Christopher Nolan put together a very imaginative piece, about the development of a fictitious science that can delve into other people’s minds and extract information for government or corporate use – trade secrets and the like. The story does fall down though in not always making clear to the audience what’s going on. The actors at times mumble their words and the “moody” lighting becomes dull and hard to see (although that might just be my TV set).
Leonardo DiCaprio plays Cobb, the mastermind who is an expert at going into others dreams and finding secrets. Sometimes he can go dreams within dreams. Unfortunately the clients whose dreams he attempts to invade also have their own constructs and sometimes military force of the subconscious to take care of Cobb and his ilk.
Cobb also has a major guilt complex going on. His wife and he also explored their own inner mind except she thought the “real” world was in fact another dream layer and promptly killed herself. She also created a scenario where he would be on the run from the law for her death — wow, tough love!
All these come together when Cobb is hired out by Saito, a corporate energy dealer who wants to plant an idea (an “inception”) for Robert Fisher Jr. (Cillian Murphy) to make his own energy business, break it up and thus Saito could then deal with this competitor rather than be relegated to second rate power.
To help Cobb ostensibly deal with the architect of the dreams he hires smart girl Ariadne (Ellen Page). Though she plays her part fairly well, the character is not developed very much. She does a lot of yelling at the guy, finds out a few of his secrets and rubs his face in his bad decision-making while on the mission (which tends to bend to his guilt), but she’s not developed much. Not a lot of romance or adventure with this character!
The others of the team are similarly not well-developed. After we get to somewhat know them, they’re really throwaway characters — vital to the plot but we don’t really invest a lot of emotion into caring if they live or not.
I must say the special effects were amazing. The attention to detail, every drop of water, every piece of shattered glass, perfectly poised as in real life. The “zero gravity” scene (my word for it) was amazing. Did they have an actual room they were rotating or what was CGI?
Not a lot of fight scenes in the film, although there were plenty of chase scenes in the streets and on the slopes. The audience is shunted from scene to scene rather quickly, at times too much so. I found myself rewinding the DVD to see what I just missed.

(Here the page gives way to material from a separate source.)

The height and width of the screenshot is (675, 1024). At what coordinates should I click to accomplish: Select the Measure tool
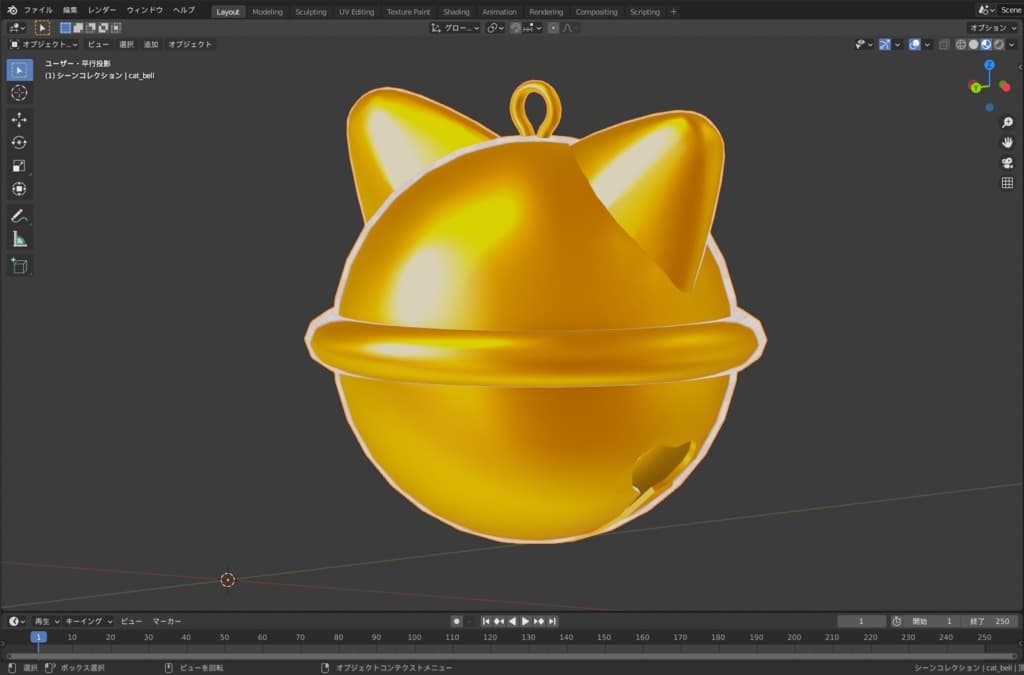point(19,239)
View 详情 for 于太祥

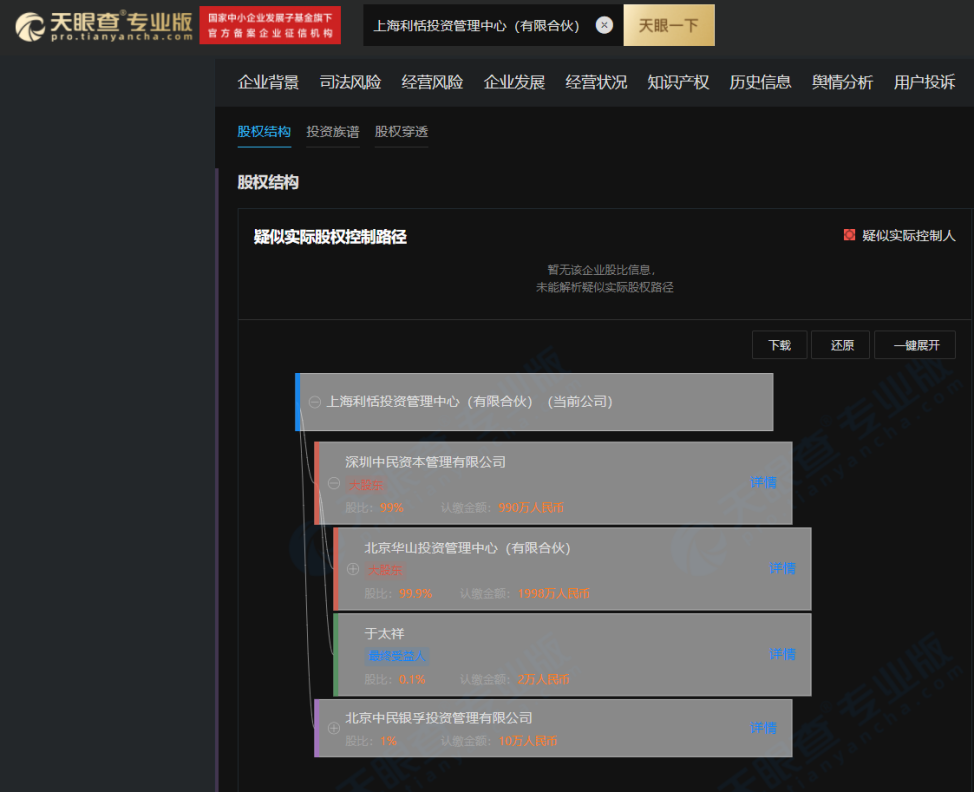pos(782,654)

Imaginative story, excellent fictitious science of the mind, where even with high technology we still have guilt, misunderstandings and in some cases some pretty blatant attempts at making others wrong to fill a book! The special effects were great, but the editing was such as to at times confuse and startle. The dialogue could have been clearer with a few less English accents (though Michael Caine, in the small part he played, was marvelous).
Recommended, but you may have to have your finger on the rewind to fully follow what’s going on. The ending was fun, left a question in your mind.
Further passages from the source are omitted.